Before you start getting worried that this is a classic acquire-and-close down job, catch your breath: Opentable intends to keep Foodspotting going as a standalone business.

The two already worked together somewhat, with Foodspotting pictures coming up in certain Opentable restaurant listings. “But we both realized we could create smarter experiences if we could integrate more deeply by, for example, recommending dishes when you make reservations to enabling restaurants to showcase their best dishes,” Andrzejewski writes.

The idea here is that this will help Opentable secure more reservations on its service. “By adding more visually compelling content to help people decide where to dine and discover dishes they’ll love, we hope to make it even easier to find the perfect table for any occasion,” noted Opentable CEO Matt Roberts in Opentable’s blog post.

The move comes amid other consolidation and expansion in the social/food space: earlier this month, Pinterest bought and shut down restaurant site Punchfork.

In December, Evernote upgraded is Food app to include restaurant finding and recipe finding services, on top of the ability to record whatever you eat.

Foodspotting had, before now raised some $3.75 million from Blue Run Venutres as well as a number of angel investors including Dave Morin and 500 Startups.

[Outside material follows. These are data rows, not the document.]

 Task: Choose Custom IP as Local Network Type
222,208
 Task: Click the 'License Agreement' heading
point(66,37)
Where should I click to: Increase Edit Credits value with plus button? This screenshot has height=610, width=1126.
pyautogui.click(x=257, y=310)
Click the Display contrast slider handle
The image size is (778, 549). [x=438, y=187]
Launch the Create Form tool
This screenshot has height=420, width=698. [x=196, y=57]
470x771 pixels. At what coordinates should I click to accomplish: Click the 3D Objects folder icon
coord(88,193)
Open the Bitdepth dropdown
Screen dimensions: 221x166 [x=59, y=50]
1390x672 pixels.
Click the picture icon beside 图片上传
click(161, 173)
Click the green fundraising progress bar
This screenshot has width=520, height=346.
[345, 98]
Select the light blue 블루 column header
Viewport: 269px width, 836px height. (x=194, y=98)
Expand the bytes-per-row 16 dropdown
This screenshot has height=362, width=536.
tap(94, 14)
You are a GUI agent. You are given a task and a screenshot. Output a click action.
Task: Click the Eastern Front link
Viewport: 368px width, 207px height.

Opentable went public in 2009 (the same year Foodspotting was founded) and is currently valued at around $1.2 billion.

Acquiring Foodspotting gives Opentable a more social element, a group of users that are in a sense Opentable’s target audience, and some startup-style nous, in an organization that may have moved farther away from some of that agility itself after going public: whether that culture can be integrated and preserved longer term remains to be seen.